Clarence thrived on the horse farm and moved up the ladder among the help so that in a couple of years he had his own shack rather than staying in the bunkhouse. He went down to the World’s Fair in 1903 and drove a twelve-team hitch, that’s twenty-four horses, pulling a big McCormick reaper in a parade. I still got the medal he received at the World’s Fair. It’s not gold but it’s a nice medal, sort of like the one I got for winning the shot put at the state track meet down in Lansing.
Clarence didn’t like Chicago too much. He thought it might catch fire again like it did in 1871 when he first traveled east on Sally and the world was full of smoke. He was also upset that his boss sold the twelve-team hitch to another beer company owner from St. Louis. He had worked with these special horses for two
years and now they were sold. He had come down to Chicago from Milwaukee in a railroad car with the horses and returned in the private railroad car of his boss and started taking a few drinks. He went on a bit of a bender and got in trouble when he took this French-Canadian girl out of a whorehouse where she had got roughed up. Out on the street the whorehouse bouncers had followed Clarence and attacked him, which was their mistake. They wanted to get their girl back. Clarence made short work of the three of them though they had blackjacks. The police tried to arrest Clarence but one of the spectators of the fight worked for the big-deal brewing owner and interfered. Clarence took the girl home and they stayed together until she died on their little farm near Ishpeming thirty years later. She didn’t mind being renamed Sally.
[Donald seems asleep with his eyes open.
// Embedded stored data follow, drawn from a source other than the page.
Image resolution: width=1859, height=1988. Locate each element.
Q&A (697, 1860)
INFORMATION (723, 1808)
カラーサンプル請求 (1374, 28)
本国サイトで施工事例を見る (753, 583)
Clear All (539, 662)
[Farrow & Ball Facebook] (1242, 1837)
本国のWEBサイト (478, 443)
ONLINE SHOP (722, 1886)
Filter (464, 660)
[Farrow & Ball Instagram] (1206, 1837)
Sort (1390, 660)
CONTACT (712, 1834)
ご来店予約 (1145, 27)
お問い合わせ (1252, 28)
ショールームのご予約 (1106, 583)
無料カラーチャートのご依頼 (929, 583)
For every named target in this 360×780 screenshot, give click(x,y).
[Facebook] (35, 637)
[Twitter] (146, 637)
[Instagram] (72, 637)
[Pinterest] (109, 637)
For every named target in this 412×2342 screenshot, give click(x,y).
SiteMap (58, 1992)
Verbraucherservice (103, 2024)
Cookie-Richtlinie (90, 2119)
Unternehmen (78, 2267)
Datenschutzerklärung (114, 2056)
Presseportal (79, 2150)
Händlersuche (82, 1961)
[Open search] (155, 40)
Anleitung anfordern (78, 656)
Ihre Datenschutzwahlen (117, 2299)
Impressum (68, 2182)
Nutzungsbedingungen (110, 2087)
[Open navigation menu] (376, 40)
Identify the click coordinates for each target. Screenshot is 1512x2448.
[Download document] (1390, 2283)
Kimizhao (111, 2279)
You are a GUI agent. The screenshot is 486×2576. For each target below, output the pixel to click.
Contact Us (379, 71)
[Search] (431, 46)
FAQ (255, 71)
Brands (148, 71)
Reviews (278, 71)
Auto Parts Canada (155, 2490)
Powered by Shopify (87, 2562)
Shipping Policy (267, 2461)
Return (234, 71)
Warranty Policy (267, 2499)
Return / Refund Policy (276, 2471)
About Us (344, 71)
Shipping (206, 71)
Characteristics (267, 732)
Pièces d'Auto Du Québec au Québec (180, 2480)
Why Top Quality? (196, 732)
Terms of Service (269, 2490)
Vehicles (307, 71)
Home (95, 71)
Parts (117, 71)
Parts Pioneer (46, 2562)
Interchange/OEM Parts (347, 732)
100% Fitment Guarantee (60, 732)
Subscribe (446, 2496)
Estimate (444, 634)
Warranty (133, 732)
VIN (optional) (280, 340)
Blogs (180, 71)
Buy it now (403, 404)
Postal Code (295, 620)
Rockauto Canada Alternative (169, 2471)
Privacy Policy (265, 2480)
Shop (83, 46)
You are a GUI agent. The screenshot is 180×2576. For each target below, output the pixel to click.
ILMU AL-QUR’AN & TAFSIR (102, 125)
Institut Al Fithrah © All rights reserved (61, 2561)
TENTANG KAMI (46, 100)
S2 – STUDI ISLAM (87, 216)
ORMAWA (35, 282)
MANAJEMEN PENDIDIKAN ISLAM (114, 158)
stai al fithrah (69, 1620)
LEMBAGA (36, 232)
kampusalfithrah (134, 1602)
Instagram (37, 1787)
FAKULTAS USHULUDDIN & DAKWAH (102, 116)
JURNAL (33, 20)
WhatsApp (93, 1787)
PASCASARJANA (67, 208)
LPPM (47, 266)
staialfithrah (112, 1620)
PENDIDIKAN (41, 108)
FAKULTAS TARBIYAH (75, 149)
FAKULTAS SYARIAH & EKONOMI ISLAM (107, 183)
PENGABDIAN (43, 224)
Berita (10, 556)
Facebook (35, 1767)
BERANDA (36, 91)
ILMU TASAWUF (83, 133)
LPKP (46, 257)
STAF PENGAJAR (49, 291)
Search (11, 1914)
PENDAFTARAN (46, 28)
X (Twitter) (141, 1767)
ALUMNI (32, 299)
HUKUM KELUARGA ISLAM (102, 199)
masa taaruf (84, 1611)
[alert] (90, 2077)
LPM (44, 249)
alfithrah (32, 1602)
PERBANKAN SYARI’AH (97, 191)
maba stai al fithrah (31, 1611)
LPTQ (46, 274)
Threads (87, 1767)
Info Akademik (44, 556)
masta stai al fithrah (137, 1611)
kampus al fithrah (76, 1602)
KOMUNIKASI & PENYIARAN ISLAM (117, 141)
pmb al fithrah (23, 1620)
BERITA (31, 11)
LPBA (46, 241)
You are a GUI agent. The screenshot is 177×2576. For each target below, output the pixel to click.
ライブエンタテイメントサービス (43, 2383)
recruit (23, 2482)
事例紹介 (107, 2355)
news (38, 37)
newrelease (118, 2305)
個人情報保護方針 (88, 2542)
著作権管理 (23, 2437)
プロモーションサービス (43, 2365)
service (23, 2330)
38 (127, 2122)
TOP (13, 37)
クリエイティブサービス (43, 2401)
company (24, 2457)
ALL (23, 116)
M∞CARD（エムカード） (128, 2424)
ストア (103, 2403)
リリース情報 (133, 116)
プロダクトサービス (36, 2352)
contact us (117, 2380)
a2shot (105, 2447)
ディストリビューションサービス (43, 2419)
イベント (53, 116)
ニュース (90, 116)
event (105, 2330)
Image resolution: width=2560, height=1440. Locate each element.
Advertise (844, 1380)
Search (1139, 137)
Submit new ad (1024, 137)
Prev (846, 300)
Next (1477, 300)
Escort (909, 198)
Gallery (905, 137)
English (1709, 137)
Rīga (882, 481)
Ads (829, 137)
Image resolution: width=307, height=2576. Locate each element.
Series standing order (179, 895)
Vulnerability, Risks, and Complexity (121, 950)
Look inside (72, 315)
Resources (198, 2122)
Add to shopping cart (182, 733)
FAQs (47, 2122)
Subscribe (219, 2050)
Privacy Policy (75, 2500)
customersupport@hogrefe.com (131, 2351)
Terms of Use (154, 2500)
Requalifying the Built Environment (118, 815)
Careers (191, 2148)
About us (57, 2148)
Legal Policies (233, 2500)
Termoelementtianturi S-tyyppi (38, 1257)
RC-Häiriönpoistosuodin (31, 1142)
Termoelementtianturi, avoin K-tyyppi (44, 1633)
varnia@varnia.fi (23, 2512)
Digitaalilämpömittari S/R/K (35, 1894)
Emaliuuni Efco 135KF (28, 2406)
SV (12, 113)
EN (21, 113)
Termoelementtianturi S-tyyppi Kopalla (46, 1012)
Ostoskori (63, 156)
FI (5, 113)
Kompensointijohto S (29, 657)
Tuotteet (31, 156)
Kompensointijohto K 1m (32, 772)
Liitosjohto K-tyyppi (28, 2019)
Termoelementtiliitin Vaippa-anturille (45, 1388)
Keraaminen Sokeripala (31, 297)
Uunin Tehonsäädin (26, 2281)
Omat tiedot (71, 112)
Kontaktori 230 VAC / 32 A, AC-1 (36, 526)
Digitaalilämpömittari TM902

I am thinking that I must let Herald and Clare come for a visit despite Donald’s embarrassment. His decline is precipitous. The neurologist is from Cleveland and doesn’t really understand why Donald hid the early stages of his illness for God knows how long. I said some old-style men in the Upper Peninsula are like that. Life is hard and you don’t complain. If you smash a hand while logging you joke about it. So many of them are broken-down and crippled early, like the cowboys in their forties and fifties I saw in Wyoming. My other reason for getting Herald and Clare home is my worry about having overheard Donald on the phone with K in Ann Arbor. I thought I heard Donald say that he doesn’t want to live beyond his ability to walk down the street to the water near the old Coast Guard station and museum. I was immediately damp with cold sweat. K brings Irish smoked salmon up from Ann Arbor. Donald has always smoked lake trout and whitefish and can’t understand how the Irish turn out a better product. The salmon is easier for him to eat than most things with his disease. Later: I slept two hours and now it is dawn with loud bird noises and a cool breeze off Lake Superior. Donald is awake and I can tell he wants to make love but we tried it a week ago unsuccessfully. I could see his rage at life, similar to early last fall before the trip to the glacier when he still wanted to murder that man over near Baraga.]